- [WHAT TO DO]:
Write out each of the items below word for word, with no changes.

-- START --

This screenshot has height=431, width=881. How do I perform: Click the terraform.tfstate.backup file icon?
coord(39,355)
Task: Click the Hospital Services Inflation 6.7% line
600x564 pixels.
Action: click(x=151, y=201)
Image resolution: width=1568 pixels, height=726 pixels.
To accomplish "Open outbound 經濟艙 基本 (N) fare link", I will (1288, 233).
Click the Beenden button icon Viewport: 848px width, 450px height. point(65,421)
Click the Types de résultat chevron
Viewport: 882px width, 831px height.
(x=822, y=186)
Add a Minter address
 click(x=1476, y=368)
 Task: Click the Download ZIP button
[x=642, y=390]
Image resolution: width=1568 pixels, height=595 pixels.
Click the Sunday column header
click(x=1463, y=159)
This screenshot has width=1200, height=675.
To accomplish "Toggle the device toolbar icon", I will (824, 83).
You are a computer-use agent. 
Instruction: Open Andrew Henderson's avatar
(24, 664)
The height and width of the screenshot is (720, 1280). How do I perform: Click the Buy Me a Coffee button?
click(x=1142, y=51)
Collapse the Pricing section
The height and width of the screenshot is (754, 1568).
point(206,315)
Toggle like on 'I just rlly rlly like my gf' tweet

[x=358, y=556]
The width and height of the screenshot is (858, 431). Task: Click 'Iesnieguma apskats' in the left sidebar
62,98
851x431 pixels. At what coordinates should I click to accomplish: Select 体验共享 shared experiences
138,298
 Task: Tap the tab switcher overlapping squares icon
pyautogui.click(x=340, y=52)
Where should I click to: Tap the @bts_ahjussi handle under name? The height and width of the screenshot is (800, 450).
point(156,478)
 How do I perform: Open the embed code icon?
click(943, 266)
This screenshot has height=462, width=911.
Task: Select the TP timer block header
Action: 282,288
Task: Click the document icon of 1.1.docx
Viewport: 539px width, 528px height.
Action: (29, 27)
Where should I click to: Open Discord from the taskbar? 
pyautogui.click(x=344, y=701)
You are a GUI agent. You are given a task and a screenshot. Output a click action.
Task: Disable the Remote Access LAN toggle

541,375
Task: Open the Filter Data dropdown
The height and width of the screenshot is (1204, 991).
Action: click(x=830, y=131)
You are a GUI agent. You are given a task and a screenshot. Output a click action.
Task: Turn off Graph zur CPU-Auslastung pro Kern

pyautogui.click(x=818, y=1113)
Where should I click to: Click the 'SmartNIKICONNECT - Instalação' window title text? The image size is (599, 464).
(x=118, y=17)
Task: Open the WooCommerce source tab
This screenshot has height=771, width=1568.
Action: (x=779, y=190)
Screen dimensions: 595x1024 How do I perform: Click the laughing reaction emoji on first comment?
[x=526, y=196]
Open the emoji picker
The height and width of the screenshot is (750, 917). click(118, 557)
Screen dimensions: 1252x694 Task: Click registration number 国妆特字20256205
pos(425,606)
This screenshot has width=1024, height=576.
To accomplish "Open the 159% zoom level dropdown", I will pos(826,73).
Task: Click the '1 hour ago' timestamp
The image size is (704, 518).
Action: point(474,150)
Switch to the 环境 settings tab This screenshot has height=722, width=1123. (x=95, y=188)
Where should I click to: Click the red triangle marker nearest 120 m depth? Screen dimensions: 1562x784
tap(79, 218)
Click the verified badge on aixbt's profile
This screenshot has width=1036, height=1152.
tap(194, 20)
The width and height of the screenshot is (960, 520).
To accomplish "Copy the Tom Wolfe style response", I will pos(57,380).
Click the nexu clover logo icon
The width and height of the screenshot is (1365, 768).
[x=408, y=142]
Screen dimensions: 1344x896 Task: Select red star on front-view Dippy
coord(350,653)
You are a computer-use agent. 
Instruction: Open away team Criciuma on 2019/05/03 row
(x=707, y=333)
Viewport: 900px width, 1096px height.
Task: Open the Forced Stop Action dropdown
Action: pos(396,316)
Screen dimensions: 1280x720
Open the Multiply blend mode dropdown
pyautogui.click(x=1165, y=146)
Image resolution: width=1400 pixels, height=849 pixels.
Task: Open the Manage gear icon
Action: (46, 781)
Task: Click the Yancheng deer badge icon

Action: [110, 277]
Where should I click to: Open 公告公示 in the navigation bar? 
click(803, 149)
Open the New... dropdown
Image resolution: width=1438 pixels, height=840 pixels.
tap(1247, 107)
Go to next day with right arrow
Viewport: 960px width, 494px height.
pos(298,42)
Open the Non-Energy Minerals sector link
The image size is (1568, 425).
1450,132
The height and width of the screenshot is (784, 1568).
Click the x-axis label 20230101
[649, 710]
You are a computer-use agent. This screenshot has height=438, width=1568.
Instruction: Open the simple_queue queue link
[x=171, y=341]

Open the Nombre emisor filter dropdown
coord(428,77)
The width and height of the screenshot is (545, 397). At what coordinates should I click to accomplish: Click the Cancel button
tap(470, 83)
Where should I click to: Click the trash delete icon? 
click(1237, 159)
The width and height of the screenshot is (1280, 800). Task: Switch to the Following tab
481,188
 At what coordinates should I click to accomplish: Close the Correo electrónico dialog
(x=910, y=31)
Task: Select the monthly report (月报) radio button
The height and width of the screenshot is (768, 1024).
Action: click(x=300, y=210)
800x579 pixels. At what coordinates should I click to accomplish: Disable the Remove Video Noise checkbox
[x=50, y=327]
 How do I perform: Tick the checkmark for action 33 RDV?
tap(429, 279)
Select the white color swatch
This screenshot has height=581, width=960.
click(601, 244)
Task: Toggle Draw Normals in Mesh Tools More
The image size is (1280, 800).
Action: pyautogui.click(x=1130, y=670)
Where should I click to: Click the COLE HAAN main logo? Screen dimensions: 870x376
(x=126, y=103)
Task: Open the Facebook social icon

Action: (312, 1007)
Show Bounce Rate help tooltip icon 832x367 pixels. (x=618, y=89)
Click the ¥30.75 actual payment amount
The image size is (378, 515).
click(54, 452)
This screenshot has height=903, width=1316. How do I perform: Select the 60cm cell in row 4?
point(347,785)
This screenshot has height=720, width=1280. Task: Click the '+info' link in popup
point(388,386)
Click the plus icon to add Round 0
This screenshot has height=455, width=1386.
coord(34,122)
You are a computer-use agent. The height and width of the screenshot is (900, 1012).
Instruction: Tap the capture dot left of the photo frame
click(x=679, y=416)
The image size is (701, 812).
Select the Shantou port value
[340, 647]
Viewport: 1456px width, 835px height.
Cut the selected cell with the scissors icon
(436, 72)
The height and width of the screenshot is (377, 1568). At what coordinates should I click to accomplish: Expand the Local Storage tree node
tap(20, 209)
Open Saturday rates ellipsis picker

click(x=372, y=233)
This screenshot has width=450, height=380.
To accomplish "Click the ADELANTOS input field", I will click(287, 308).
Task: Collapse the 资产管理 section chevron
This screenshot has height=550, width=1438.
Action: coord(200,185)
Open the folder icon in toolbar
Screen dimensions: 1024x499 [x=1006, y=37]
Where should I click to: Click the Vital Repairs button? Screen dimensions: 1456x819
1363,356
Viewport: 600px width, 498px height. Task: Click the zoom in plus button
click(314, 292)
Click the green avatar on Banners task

-- END --

- [ANSWER TO THE EXERCISE]:
This screenshot has height=431, width=881. How do I perform: Click the terraform.tfstate.backup file icon?
coord(39,355)
Task: Click the Hospital Services Inflation 6.7% line
600x564 pixels.
Action: click(x=151, y=201)
Image resolution: width=1568 pixels, height=726 pixels.
To accomplish "Open outbound 經濟艙 基本 (N) fare link", I will (1288, 233).
Click the Beenden button icon Viewport: 848px width, 450px height. point(65,421)
Click the Types de résultat chevron
Viewport: 882px width, 831px height.
(x=822, y=186)
Add a Minter address
 click(x=1476, y=368)
 Task: Click the Download ZIP button
[x=642, y=390]
Image resolution: width=1568 pixels, height=595 pixels.
Click the Sunday column header
click(x=1463, y=159)
This screenshot has width=1200, height=675.
To accomplish "Toggle the device toolbar icon", I will (824, 83).
You are a computer-use agent. 
Instruction: Open Andrew Henderson's avatar
(24, 664)
The height and width of the screenshot is (720, 1280). How do I perform: Click the Buy Me a Coffee button?
click(x=1142, y=51)
Collapse the Pricing section
The height and width of the screenshot is (754, 1568).
point(206,315)
Toggle like on 'I just rlly rlly like my gf' tweet

[x=358, y=556]
The width and height of the screenshot is (858, 431). Task: Click 'Iesnieguma apskats' in the left sidebar
62,98
851x431 pixels. At what coordinates should I click to accomplish: Select 体验共享 shared experiences
138,298
 Task: Tap the tab switcher overlapping squares icon
pyautogui.click(x=340, y=52)
Where should I click to: Tap the @bts_ahjussi handle under name? The height and width of the screenshot is (800, 450).
point(156,478)
 How do I perform: Open the embed code icon?
click(943, 266)
This screenshot has height=462, width=911.
Task: Select the TP timer block header
Action: 282,288
Task: Click the document icon of 1.1.docx
Viewport: 539px width, 528px height.
Action: (29, 27)
Where should I click to: Open Discord from the taskbar? 
pyautogui.click(x=344, y=701)
You are a GUI agent. You are given a task and a screenshot. Output a click action.
Task: Disable the Remote Access LAN toggle

541,375
Task: Open the Filter Data dropdown
The height and width of the screenshot is (1204, 991).
Action: click(x=830, y=131)
You are a GUI agent. You are given a task and a screenshot. Output a click action.
Task: Turn off Graph zur CPU-Auslastung pro Kern

pyautogui.click(x=818, y=1113)
Where should I click to: Click the 'SmartNIKICONNECT - Instalação' window title text? The image size is (599, 464).
(x=118, y=17)
Task: Open the WooCommerce source tab
This screenshot has height=771, width=1568.
Action: (x=779, y=190)
Screen dimensions: 595x1024 How do I perform: Click the laughing reaction emoji on first comment?
[x=526, y=196]
Open the emoji picker
The height and width of the screenshot is (750, 917). click(118, 557)
Screen dimensions: 1252x694 Task: Click registration number 国妆特字20256205
pos(425,606)
This screenshot has width=1024, height=576.
To accomplish "Open the 159% zoom level dropdown", I will pos(826,73).
Task: Click the '1 hour ago' timestamp
The image size is (704, 518).
Action: point(474,150)
Switch to the 环境 settings tab This screenshot has height=722, width=1123. (x=95, y=188)
Where should I click to: Click the red triangle marker nearest 120 m depth? Screen dimensions: 1562x784
tap(79, 218)
Click the verified badge on aixbt's profile
This screenshot has width=1036, height=1152.
tap(194, 20)
The width and height of the screenshot is (960, 520).
To accomplish "Copy the Tom Wolfe style response", I will pos(57,380).
Click the nexu clover logo icon
The width and height of the screenshot is (1365, 768).
[x=408, y=142]
Screen dimensions: 1344x896 Task: Select red star on front-view Dippy
coord(350,653)
You are a computer-use agent. 
Instruction: Open away team Criciuma on 2019/05/03 row
(x=707, y=333)
Viewport: 900px width, 1096px height.
Task: Open the Forced Stop Action dropdown
Action: pos(396,316)
Screen dimensions: 1280x720
Open the Multiply blend mode dropdown
pyautogui.click(x=1165, y=146)
Image resolution: width=1400 pixels, height=849 pixels.
Task: Open the Manage gear icon
Action: (46, 781)
Task: Click the Yancheng deer badge icon

Action: [110, 277]
Where should I click to: Open 公告公示 in the navigation bar? 
click(803, 149)
Open the New... dropdown
Image resolution: width=1438 pixels, height=840 pixels.
tap(1247, 107)
Go to next day with right arrow
Viewport: 960px width, 494px height.
pos(298,42)
Open the Non-Energy Minerals sector link
The image size is (1568, 425).
1450,132
The height and width of the screenshot is (784, 1568).
Click the x-axis label 20230101
[649, 710]
You are a computer-use agent. This screenshot has height=438, width=1568.
Instruction: Open the simple_queue queue link
[x=171, y=341]

Open the Nombre emisor filter dropdown
coord(428,77)
The width and height of the screenshot is (545, 397). At what coordinates should I click to accomplish: Click the Cancel button
tap(470, 83)
Where should I click to: Click the trash delete icon? 
click(1237, 159)
The width and height of the screenshot is (1280, 800). Task: Switch to the Following tab
481,188
 At what coordinates should I click to accomplish: Close the Correo electrónico dialog
(x=910, y=31)
Task: Select the monthly report (月报) radio button
The height and width of the screenshot is (768, 1024).
Action: click(x=300, y=210)
800x579 pixels. At what coordinates should I click to accomplish: Disable the Remove Video Noise checkbox
[x=50, y=327]
 How do I perform: Tick the checkmark for action 33 RDV?
tap(429, 279)
Select the white color swatch
This screenshot has height=581, width=960.
click(601, 244)
Task: Toggle Draw Normals in Mesh Tools More
The image size is (1280, 800).
Action: pyautogui.click(x=1130, y=670)
Where should I click to: Click the COLE HAAN main logo? Screen dimensions: 870x376
(x=126, y=103)
Task: Open the Facebook social icon

Action: (312, 1007)
Show Bounce Rate help tooltip icon 832x367 pixels. (x=618, y=89)
Click the ¥30.75 actual payment amount
The image size is (378, 515).
click(54, 452)
This screenshot has height=903, width=1316. How do I perform: Select the 60cm cell in row 4?
point(347,785)
This screenshot has height=720, width=1280. Task: Click the '+info' link in popup
point(388,386)
Click the plus icon to add Round 0
This screenshot has height=455, width=1386.
coord(34,122)
You are a computer-use agent. The height and width of the screenshot is (900, 1012).
Instruction: Tap the capture dot left of the photo frame
click(x=679, y=416)
The image size is (701, 812).
Select the Shantou port value
[340, 647]
Viewport: 1456px width, 835px height.
Cut the selected cell with the scissors icon
(436, 72)
The height and width of the screenshot is (377, 1568). At what coordinates should I click to accomplish: Expand the Local Storage tree node
tap(20, 209)
Open Saturday rates ellipsis picker

click(x=372, y=233)
This screenshot has width=450, height=380.
To accomplish "Click the ADELANTOS input field", I will click(287, 308).
Task: Collapse the 资产管理 section chevron
This screenshot has height=550, width=1438.
Action: coord(200,185)
Open the folder icon in toolbar
Screen dimensions: 1024x499 [x=1006, y=37]
Where should I click to: Click the Vital Repairs button? Screen dimensions: 1456x819
1363,356
Viewport: 600px width, 498px height. Task: Click the zoom in plus button
click(314, 292)
Click the green avatar on Banners task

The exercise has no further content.